中国ゲーム会社、CFIUSの要請で出会い系アプリ売却へ

ロイター編集
中国ゲーム会社、CFIUSの要請で出会い系アプリ売却へ
 5月13日、中国のゲーム会社、北京昆侖万維科技は、傘下の同性愛者向け出会い系アプリ「Grindr」の売却を求める対米外国投資委員会(CFIUS)の要求に同意したことを明らかにした。写真は「Grindr」のアプリ。上海で3月撮影(2019年 ロイター/Aly Song)

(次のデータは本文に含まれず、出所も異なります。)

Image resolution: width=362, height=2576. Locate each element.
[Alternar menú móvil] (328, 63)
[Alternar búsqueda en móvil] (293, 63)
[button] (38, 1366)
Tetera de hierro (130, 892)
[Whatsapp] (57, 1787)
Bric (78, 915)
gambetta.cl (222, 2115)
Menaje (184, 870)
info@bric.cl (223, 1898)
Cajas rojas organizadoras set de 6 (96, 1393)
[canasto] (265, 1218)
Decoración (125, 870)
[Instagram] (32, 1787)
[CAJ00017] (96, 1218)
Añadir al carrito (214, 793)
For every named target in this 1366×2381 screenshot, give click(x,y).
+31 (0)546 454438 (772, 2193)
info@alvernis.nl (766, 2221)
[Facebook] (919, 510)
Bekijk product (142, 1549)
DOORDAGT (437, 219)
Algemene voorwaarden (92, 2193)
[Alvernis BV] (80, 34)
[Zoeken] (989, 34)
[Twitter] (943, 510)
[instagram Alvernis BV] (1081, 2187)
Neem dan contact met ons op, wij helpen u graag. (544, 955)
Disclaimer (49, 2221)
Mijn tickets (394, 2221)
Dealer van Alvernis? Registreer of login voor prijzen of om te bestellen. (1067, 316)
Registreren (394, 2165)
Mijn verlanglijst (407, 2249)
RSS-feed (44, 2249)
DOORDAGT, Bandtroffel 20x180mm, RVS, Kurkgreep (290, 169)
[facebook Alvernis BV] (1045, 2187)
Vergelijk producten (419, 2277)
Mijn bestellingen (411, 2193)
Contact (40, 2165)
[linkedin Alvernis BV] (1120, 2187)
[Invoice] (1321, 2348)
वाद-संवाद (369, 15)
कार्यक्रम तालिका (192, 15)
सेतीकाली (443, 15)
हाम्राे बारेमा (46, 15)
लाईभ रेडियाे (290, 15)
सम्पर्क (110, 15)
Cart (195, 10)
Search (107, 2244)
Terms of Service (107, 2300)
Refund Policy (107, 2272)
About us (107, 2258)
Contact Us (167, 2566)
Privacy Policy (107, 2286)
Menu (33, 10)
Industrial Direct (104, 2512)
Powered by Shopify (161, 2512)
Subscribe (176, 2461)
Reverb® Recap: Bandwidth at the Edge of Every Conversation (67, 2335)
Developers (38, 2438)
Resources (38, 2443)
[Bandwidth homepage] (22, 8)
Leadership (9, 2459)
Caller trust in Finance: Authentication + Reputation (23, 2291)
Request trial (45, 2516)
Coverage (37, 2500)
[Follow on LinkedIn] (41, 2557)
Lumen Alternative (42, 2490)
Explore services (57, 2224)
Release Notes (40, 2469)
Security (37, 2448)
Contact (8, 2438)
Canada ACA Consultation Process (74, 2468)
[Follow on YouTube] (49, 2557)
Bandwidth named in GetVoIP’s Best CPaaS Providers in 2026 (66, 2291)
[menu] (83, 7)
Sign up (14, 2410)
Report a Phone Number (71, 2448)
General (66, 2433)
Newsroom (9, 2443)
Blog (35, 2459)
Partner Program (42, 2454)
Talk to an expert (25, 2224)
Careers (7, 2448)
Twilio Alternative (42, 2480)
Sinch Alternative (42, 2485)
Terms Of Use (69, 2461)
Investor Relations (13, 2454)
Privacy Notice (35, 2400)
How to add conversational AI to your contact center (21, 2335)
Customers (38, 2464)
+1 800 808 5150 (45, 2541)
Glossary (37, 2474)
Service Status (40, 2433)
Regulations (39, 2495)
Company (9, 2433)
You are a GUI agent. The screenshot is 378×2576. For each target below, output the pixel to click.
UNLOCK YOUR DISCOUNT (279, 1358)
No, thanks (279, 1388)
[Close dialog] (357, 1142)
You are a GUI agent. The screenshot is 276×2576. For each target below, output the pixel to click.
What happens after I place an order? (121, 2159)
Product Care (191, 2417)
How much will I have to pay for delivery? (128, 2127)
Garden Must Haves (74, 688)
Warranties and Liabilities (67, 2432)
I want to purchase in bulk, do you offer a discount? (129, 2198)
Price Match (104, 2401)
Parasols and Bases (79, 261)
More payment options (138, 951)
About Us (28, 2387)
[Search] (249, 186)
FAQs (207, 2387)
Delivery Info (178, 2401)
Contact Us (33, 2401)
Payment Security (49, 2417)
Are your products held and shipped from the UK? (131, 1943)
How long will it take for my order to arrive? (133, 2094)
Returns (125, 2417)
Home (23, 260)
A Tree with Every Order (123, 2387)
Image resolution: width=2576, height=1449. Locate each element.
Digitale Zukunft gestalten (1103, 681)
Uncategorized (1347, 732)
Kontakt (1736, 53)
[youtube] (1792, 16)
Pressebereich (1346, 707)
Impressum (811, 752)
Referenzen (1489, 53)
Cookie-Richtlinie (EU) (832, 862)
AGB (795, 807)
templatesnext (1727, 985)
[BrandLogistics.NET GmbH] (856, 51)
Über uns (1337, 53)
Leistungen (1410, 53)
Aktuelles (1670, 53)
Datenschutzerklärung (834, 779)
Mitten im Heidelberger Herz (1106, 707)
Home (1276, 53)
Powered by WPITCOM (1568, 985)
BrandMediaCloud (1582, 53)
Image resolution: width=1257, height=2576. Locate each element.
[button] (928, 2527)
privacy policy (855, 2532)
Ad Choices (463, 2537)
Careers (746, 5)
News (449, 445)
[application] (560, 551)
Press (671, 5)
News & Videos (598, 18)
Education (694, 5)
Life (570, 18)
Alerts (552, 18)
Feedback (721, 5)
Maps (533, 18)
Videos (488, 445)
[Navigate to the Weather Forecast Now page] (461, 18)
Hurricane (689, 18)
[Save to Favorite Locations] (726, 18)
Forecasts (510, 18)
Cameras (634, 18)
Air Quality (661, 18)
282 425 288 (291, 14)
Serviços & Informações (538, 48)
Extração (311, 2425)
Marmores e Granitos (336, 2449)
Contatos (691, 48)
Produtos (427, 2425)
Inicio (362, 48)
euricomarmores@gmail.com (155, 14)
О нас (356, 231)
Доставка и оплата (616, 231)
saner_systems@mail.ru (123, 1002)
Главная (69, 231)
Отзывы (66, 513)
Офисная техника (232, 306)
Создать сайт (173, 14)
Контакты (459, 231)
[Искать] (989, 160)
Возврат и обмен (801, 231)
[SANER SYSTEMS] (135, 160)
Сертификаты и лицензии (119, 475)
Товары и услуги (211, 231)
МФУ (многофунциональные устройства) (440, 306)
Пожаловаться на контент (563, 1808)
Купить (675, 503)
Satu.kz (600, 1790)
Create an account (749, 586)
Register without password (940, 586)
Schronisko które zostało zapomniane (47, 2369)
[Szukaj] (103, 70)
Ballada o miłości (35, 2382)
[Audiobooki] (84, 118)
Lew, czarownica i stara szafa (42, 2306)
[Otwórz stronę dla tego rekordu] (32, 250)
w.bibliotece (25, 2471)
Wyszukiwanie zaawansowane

[13日 ロイター] - 中国のゲーム会社、北京昆侖万維科技<300418.SZ>は13日、傘下の同性愛者向け出会い系アプリ「Grindr」の売却を求める対米外国投資委員会(CFIUS)の要求に同意したことを明らかにした。売却期限は2020年6月。
昆侖万維は2016年から18年にかけて2回の株式取得を通じてGrindrを買収。CFIUSの審査は申請していなかった。CFIUSが既に完了した買収案件を取り消すのは異例だ。
CFIUSは詳しい理由を明らかにしていないが、米政府は特に米軍や米情報機関職員の情報が含まれる場合など、個人情報の安全性を巡りアプリ開発会社への監視を強めている。
昆侖万維は当局への届出で、Grindrの中国事業を閉鎖するとしたほか、ユーザーの個人情報を中国に送信しない方針を示した。
CFIUSは昆侖万維がGrindrの個人情報にアクセスすることや、Grindrのあらゆるデータを中国の個人や団体に送ることも禁止した。
昆侖万維はGrindrの本社を米国内に維持し、3人の取締役のうち少なくとも2人は米国人を任命するとともに、取締役会についてCFIUSの承認を得ることにも同意した。